P.S. Mr. Armstrong, are you aware of the… racial and scientific leaning of one A. Karlin whom you, apparently, hold in so much esteem? Also – do you know of his collaborations with “Sputnik&Pogrom”?


“Finally let us not forget Kaliningrad, the former Koenigsberg. This issue is not solved as well. Unless and until Russia is truly integrated into a new European security system this problem will continue to fester.”

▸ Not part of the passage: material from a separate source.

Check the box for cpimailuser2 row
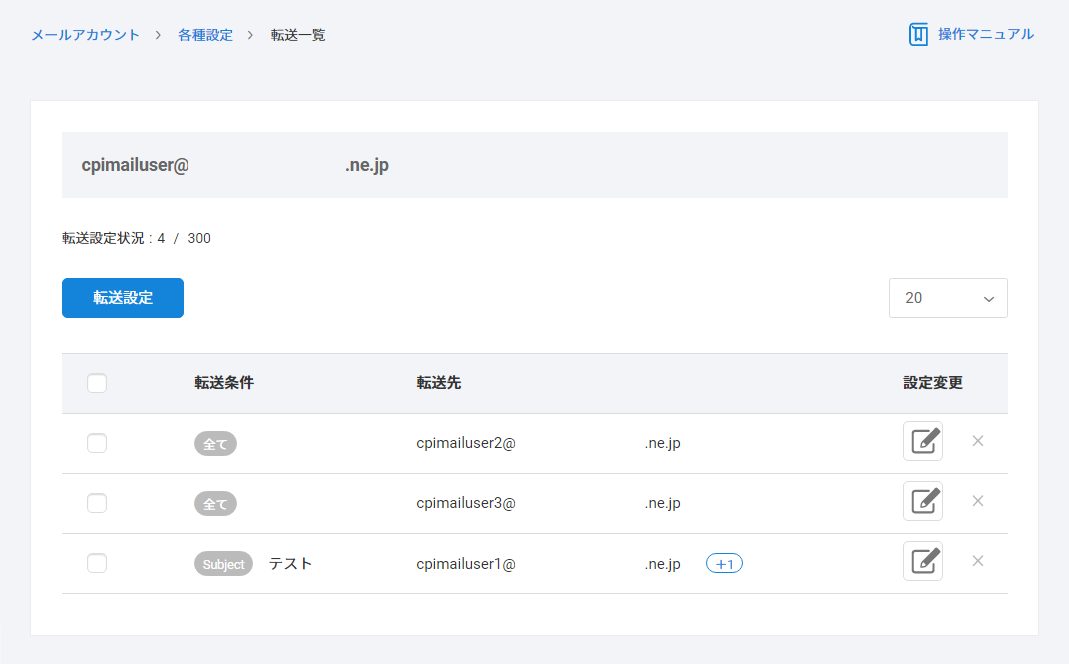The width and height of the screenshot is (1069, 664). click(x=97, y=443)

What a load of BS. The issue was sealed once and for all in 1945 by the old principle of Vae Victis. Germany and, yes, Poland, were the loser states so they had to endure the will of the Winners. No amount of whining will change that, because the post-1945 territorial distribution laid the ground for the whole post-1945 world order. There is literally no desire to unwrap it now. And so – no “Koenigsberg problem”. There is “West vs Russia” problem.

Patrick Armstrong

I have met AK, corresponded with him for a long time. I read a lot of what he writes and don't always agree. On Russia (Russia) that's Russia, I regard him as in the best of the best.
I believe in free speech, the exchange of ideas rationally argued and sourced without pre-assigned limits.

Patrick Armstrong

A lot of Europe's present borders are vae victis. Indeed, which are not?
The other fancy Latin term telling us that war does actually settle things especially borders is "uti possidetis"


I’m pretty sure the Russians have decided against a US style Carrier Force, they st8ll retain an interest in the two Mistral class currently being operated b6 Egypt and have initiated a home bu8ld programme as per these links.

Russian MoD: First LHD Amphibious Assault Ship to be Built in Russia by 2022 - Navy Recognition
www.navyrecognition.com › defence-news

Russian Large Landing Ship (BDK) - GlobalSecurity.org
https://www.globalsecurity.org › russia
6 Aug 2017 · With its new amphibious warship, known as Priboy ("Surf"), the Defense Ministry plans to replace the Mistral-class helicopter carriers that France failed to deliver to Russia. For now, the ship is ...


Love your shoutout,

or maybe reading entrails

I belong to the category watching entrails. And based on that seem to be pretty bored on both the professional and hobby psychologist.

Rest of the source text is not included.